The source code for Generating Training Data with Language Models: Towards Zero-Shot Language Understanding.

Last update: Dec 12, 2022

Overview

SuperGen

The source code for Generating Training Data with Language Models: Towards Zero-Shot Language Understanding.

Requirements

Before running, you need to first install the required packages by typing following commands (Using a virtual environment is recommended):

pip3 install -r requirements.txt

Overview

SuperGen is a Supervision Generation method for zero-shot learning on NLU tasks. Instead of training on task-specific data, SuperGen generates training data guided by label-descriptive prompts with a unidirectional language model and fine-tunes another language model on the generated data.

Training and Test Data: Our method does not use any task-specific data (e.g., original training set).

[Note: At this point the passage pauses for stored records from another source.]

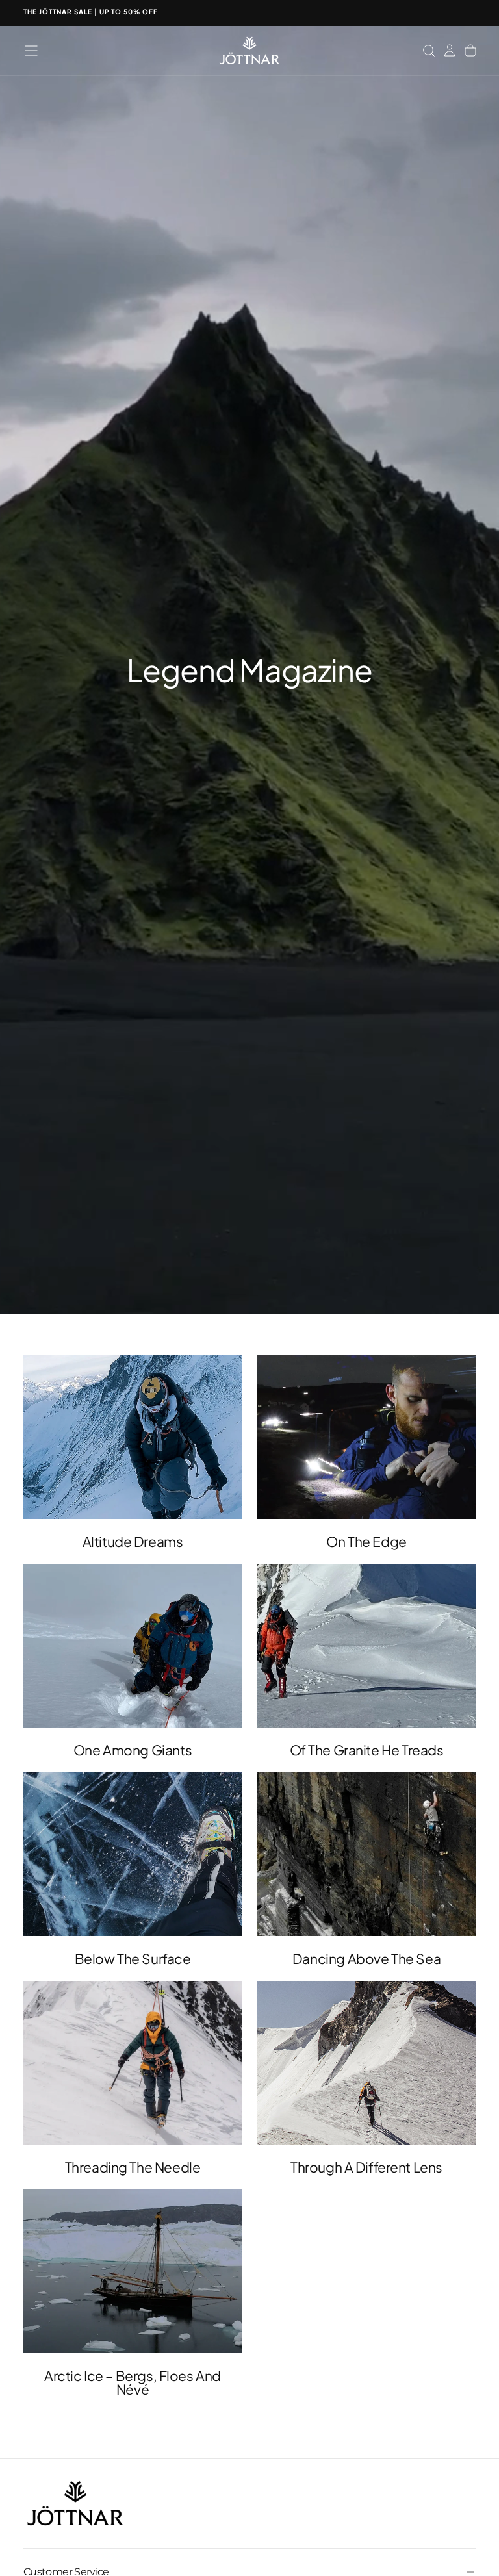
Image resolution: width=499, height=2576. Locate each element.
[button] (31, 50)
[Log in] (449, 50)
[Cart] (470, 50)
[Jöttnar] (75, 2503)
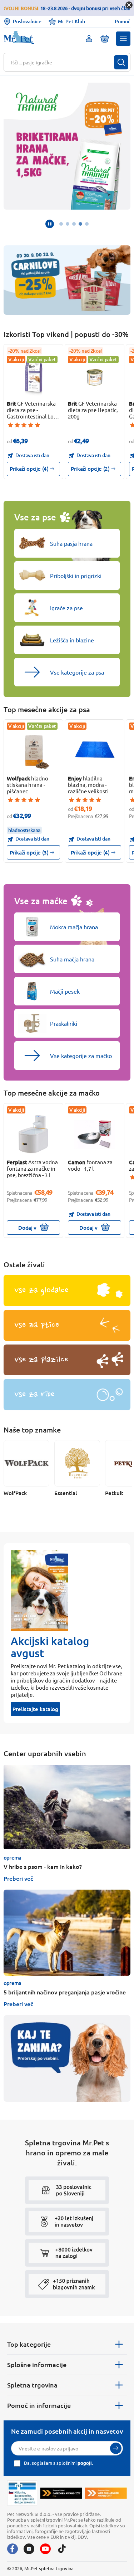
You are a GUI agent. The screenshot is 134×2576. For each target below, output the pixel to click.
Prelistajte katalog (35, 1709)
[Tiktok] (61, 2548)
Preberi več (18, 1878)
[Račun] (89, 38)
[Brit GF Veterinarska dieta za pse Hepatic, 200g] (94, 375)
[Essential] (77, 1463)
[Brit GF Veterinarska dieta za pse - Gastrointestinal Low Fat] (33, 375)
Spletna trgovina (32, 2385)
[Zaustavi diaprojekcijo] (49, 224)
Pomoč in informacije (39, 2405)
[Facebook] (12, 2548)
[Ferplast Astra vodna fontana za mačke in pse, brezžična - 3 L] (33, 1134)
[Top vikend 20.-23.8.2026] (67, 280)
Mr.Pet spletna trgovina (49, 2568)
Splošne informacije (36, 2364)
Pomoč (122, 21)
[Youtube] (45, 2548)
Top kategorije (29, 2344)
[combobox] (62, 62)
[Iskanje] (121, 62)
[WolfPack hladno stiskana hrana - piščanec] (33, 750)
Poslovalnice (27, 21)
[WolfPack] (26, 1463)
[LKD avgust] (67, 146)
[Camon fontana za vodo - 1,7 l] (94, 1134)
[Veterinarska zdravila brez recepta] (22, 2493)
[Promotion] (67, 2058)
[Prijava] (115, 2448)
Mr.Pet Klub (71, 21)
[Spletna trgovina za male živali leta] (61, 2493)
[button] (123, 38)
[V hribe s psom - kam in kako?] (67, 1807)
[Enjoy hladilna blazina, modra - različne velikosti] (94, 750)
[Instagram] (29, 2548)
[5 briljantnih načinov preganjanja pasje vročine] (67, 1933)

We provide our generated training set and original dev set (used as the test set) of each GLUE task under the data directory: train.json files are the generated training set (after data selection); test.tsv files are the original GLUE dev set (used as the test set for evaluation purpose).
Pretraining Corpus: We provide the processed pretraining corpus (Wikipedia and OpenWebText) for generating training data for sequence-pair tasks under the pretrain_corpus directory; see the README file there for details.

Generating Training Data

The generated training set used in the paper are provided as train.json files under each task directory; you should be able to obtain very similar generated data by following the steps below:

Data Generation: The entry script for generating training data for GLUE tasks is gen_train_data.py. The basic usage is

python gen_train_data.py --task $TASK --label $LABEL --save_dir $SAVE_DIR --num_gen $NUM_GEN

You can generate training data of each label either by setting individual label name $LABEL one at a time or by setting $LABEL=all to generate data for all labels (this will still be done sequentially). You may want to set $NUM_GEN to be larger than the desired training set size, as only those texts with the highest generated probability will be used to form the final training set.

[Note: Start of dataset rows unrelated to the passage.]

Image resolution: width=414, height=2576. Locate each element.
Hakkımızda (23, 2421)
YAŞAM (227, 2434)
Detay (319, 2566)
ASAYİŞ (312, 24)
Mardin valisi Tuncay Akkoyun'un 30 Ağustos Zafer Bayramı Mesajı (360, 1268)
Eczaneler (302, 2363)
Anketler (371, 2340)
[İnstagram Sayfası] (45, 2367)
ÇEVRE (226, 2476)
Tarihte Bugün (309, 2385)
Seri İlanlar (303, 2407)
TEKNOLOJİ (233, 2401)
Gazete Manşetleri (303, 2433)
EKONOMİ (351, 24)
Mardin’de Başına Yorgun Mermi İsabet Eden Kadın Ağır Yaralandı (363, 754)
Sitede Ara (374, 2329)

Data Selection: After generating the training data, the final training set can be constructed by running the following:

python src/gen_utils.py --task $TASK --num_select_samples $NUM_SELECT \
                        --read_dir $SAVE_DIR --save_dir $DATA_DIR

Example: We provide an example script run_gen.sh that includes the entire generation process for all GLUE tasks under the setting described in the paper.

Fine-Tuning

The entry script for fine-tuning on generated data is finetune.py. The basic usage is

python finetune.py \
    --task_name $TASK \
    --data_dir data/$TASK \
    --overwrite_output_dir \
    --do_train \
    --do_predict \
    --smooth $SM \
    --momentum $MOMENT \
    --eval_steps $INTERVAL \
    --threshold $TH \
    --reg_weight $REG \
    --temp_ensemble_rampup $RAMP \
    --model_name_or_path $MODEL \
    --max_seq_length 128 \
    --first_sent_limit 100 \
    --per_device_train_batch_size $BS \
    --learning_rate $LR \
    --num_train_epochs 3 \
    --output_dir $OUT_DIR \
    --template $TEMPLATE \
    --mapping $MAPPING \
    --warmup_ratio 0.1 \
    --save_at_last \

Example: We provide an example script run_finetune.sh with command line arguments set up for all GLUE tasks under the setting described in the paper.

Results: When using the same prompt-based fine-tuning pipeline (with the same manual prompts and label words), zero-shot SuperGen even achieves better performance than few-shot LM-BFF using 32 annotated samples per class across seven GLUE classification tasks:

Method	MNLI-m/mm	QQP	QNLI	SST-2	CoLA	RTE	MRPC	AVG
LM-BFF 32-Sample Few-Shot	68.3/70.5	65.5	64.5	92.7	9.3	69.1	74.5	63.6
SuperGen Zero-Shot	72.3/73.8	66.1	73.3	92.8	32.7	65.3	82.2	69.4

Acknowledgement

Some scripts in this repository are adapted from COCO-LM (for COCO-LM model), LM-BFF (for prompt-based fine-tuning) and huggingface transformers (for text generation and GLUE processor/trainer).

Citations

Please cite the following paper if you find the code helpful for your research.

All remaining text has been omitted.